> **Supplied passage**:
════
[lbo-talk] Red tape, graft hinder business in Vietnam Survey

uvj at vsnl.com uvj at vsnl.com
Sun Dec 7 03:41:10 PST 2003


HindustanTimes.com

Monday, December 1, 2003

Red tape, graft hinder business in Vietnam: Survey

Reuters Hanoi, December 1

Foreign businesses blame Vietnam's red tape and corruption for their decisions not to invest in the country, which is falling behind booming China, a survey showed on Monday.

Hanoi has been trying to address those problems, but the Vietnam Business Forum, a private sector group that seeks to improve investment conditions in the country, on Monday issued a survey of business sentiment that expressed continuing concerns.

Of the 143 foreign and local firms that responded to the October survey, about 23 per cent said they planned no expansion of their business, with 54 per cent of those complaining that bureaucracy and corruption were the biggest hindrances.

Vietnam this year held a high-profile trial of the Nam Cam mafia gang that implicated bribe-taking former government officials. Last week prosecutors put in the dock two former vice ministers of agriculture accused of embezzlement.
════
> **Entries on locating words and elements**:

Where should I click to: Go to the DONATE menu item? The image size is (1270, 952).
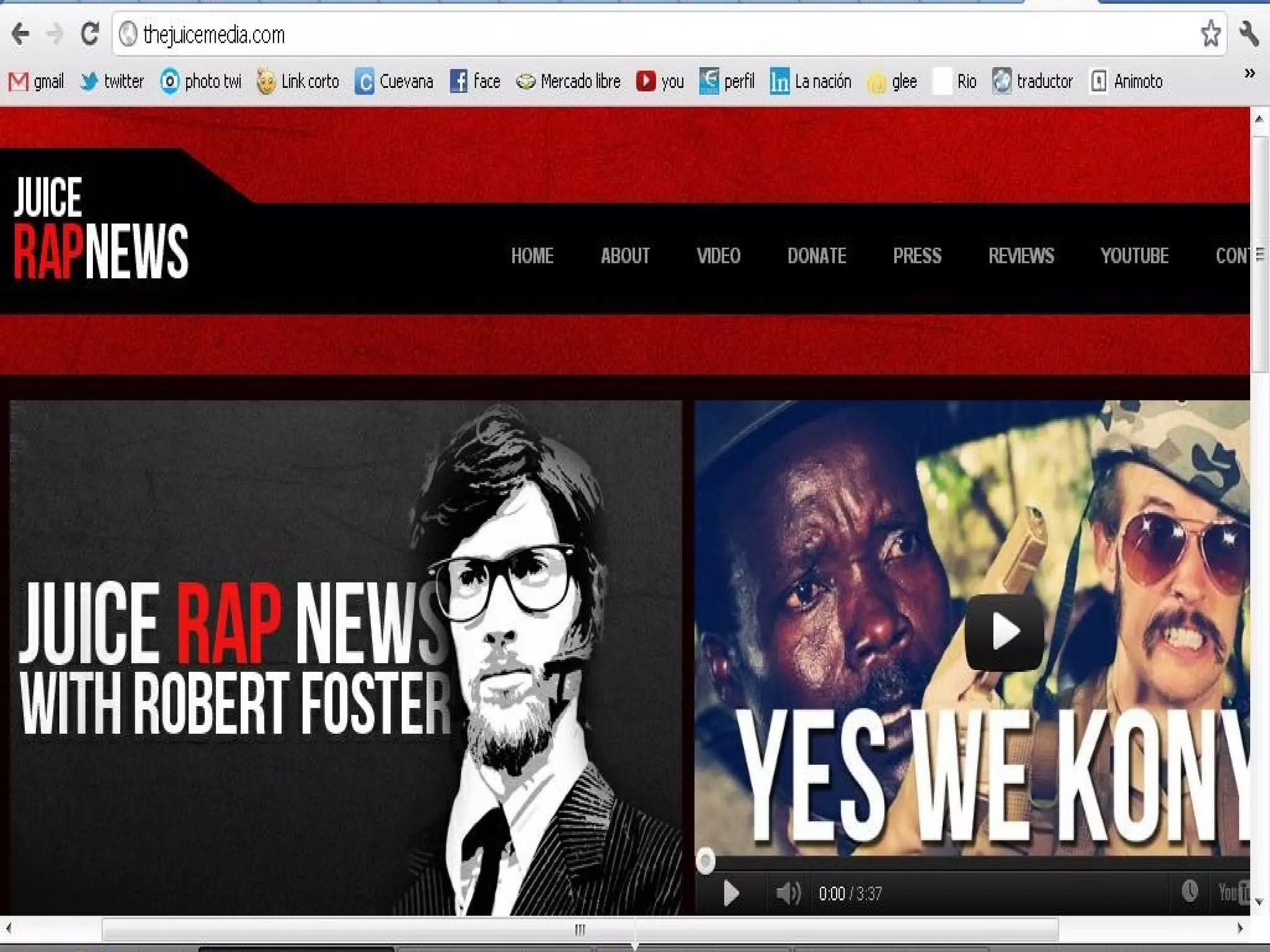point(817,256)
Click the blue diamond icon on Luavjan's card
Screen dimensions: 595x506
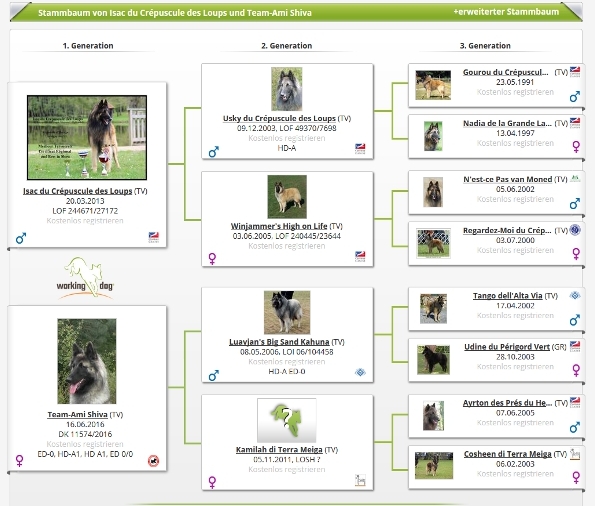pyautogui.click(x=360, y=372)
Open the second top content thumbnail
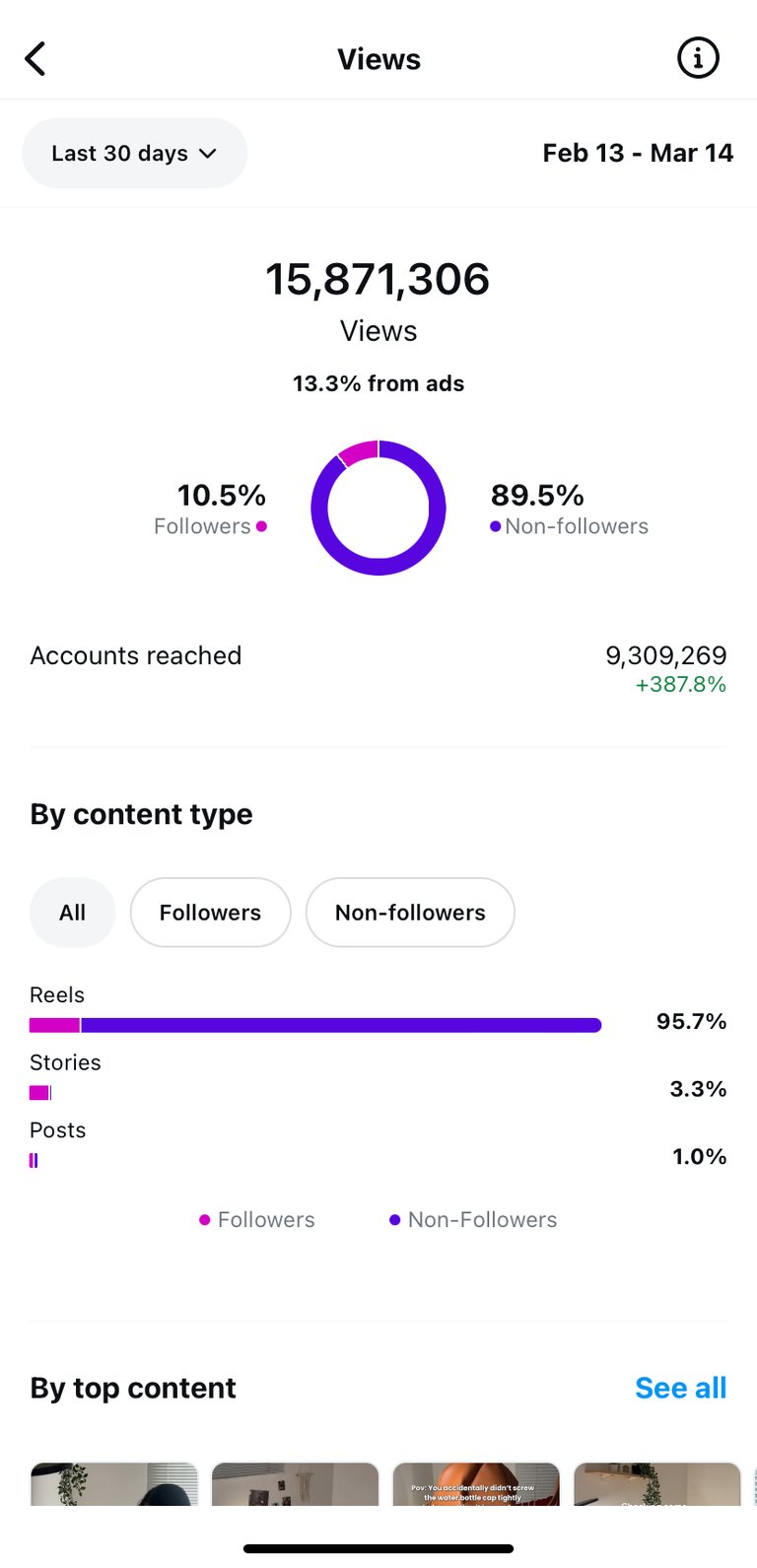 [x=296, y=1483]
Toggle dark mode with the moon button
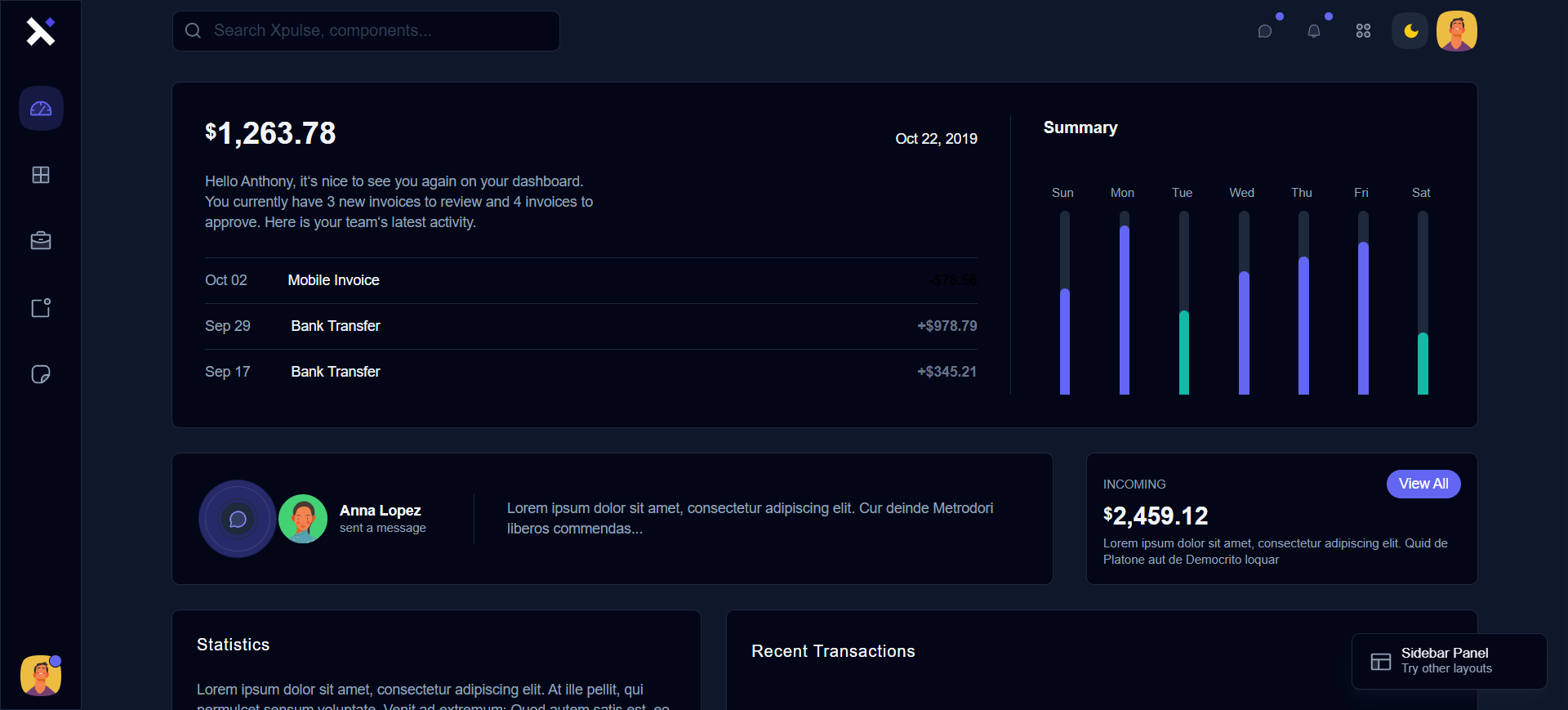1568x710 pixels. pyautogui.click(x=1410, y=31)
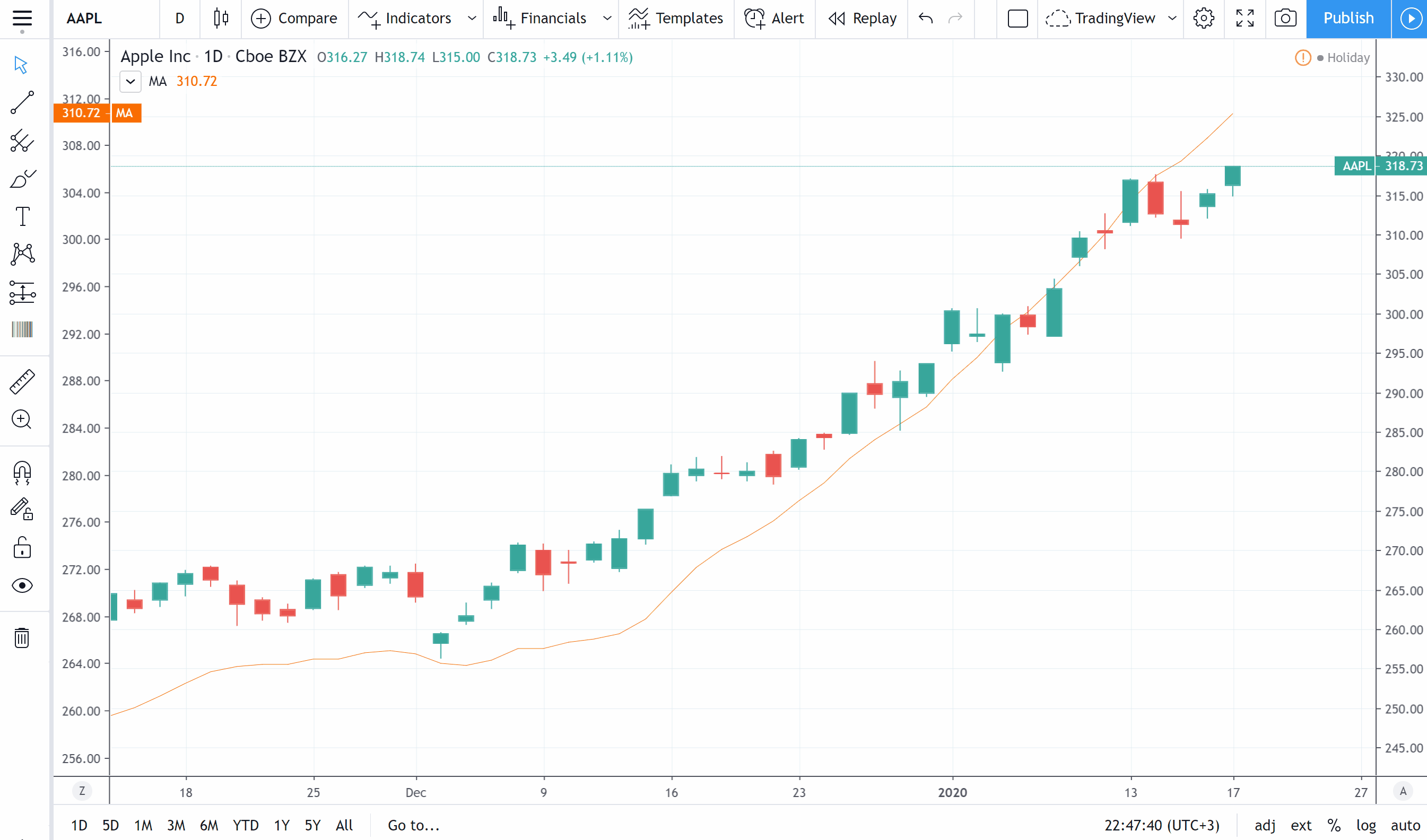Select the trend line drawing tool

[22, 103]
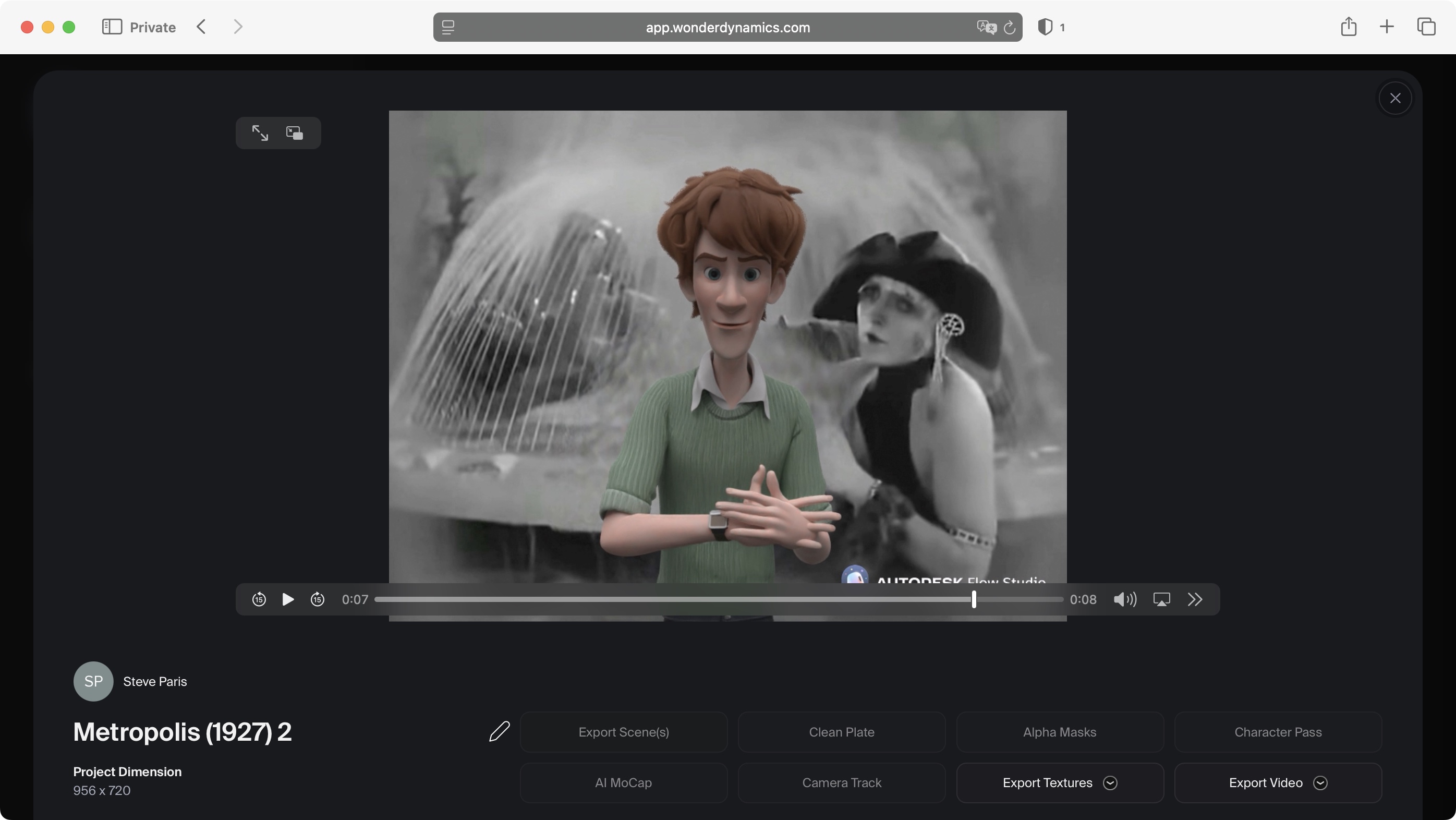Image resolution: width=1456 pixels, height=820 pixels.
Task: Open the translate menu in the address bar
Action: pyautogui.click(x=986, y=27)
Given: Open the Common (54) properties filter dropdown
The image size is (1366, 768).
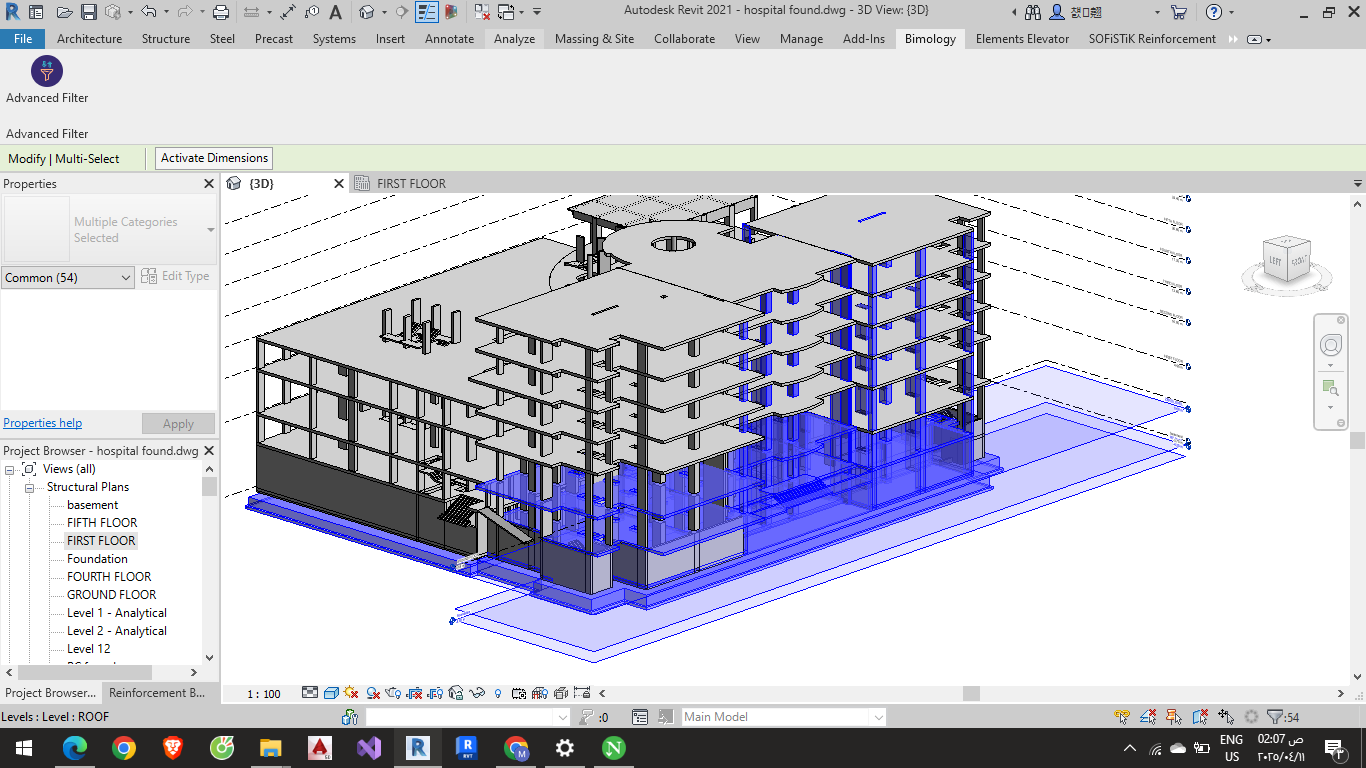Looking at the screenshot, I should [68, 278].
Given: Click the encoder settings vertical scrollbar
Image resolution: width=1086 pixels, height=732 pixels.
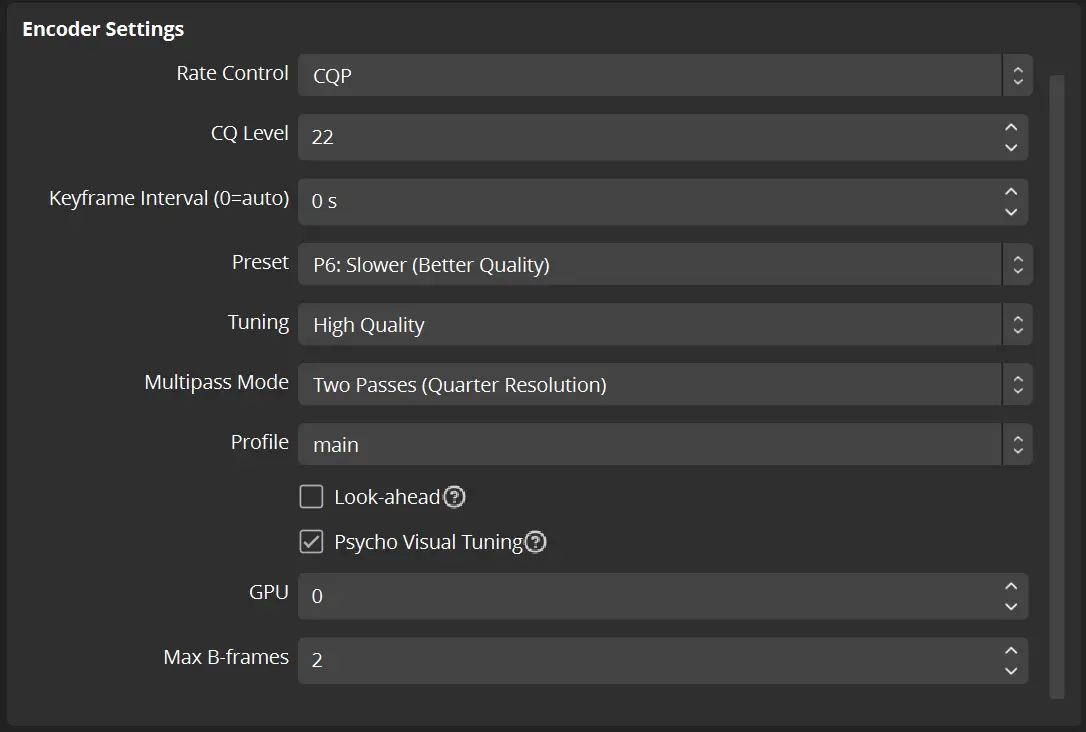Looking at the screenshot, I should tap(1057, 385).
════
> **Problems**:
a. According to the Vietnam survey article, how many firms responded to the October survey?
b. Summarize the Vietnam survey article in two sentences.
c. Based on the Vietnam survey article, answer yes or no to each statement and quote the words that decide it: (i) About 23 percent of the responding firms planned no expansion of their business. (ii) The Vietnam Business Forum is a government agency. (iii) The two former vice ministers of agriculture were accused of bribe-taking.
Nothing in the listing is needed here.

> **Task-by-task answers**:
a. 143 foreign and local firms responded to the October survey.

b. A Vietnam Business Forum survey found that foreign businesses blame Vietnam's red tape and corruption for not investing there, as the country falls behind China. Of the 143 firms that responded, about 23 percent planned no expansion, and 54 percent of those named bureaucracy and corruption as the biggest hindrances.

c.
(i) Yes: "about 23 per cent said they planned no expansion of their business"
(ii) No: "a private sector group that seeks to improve investment conditions in the country"
(iii) No: "two former vice ministers of agriculture accused of embezzlement"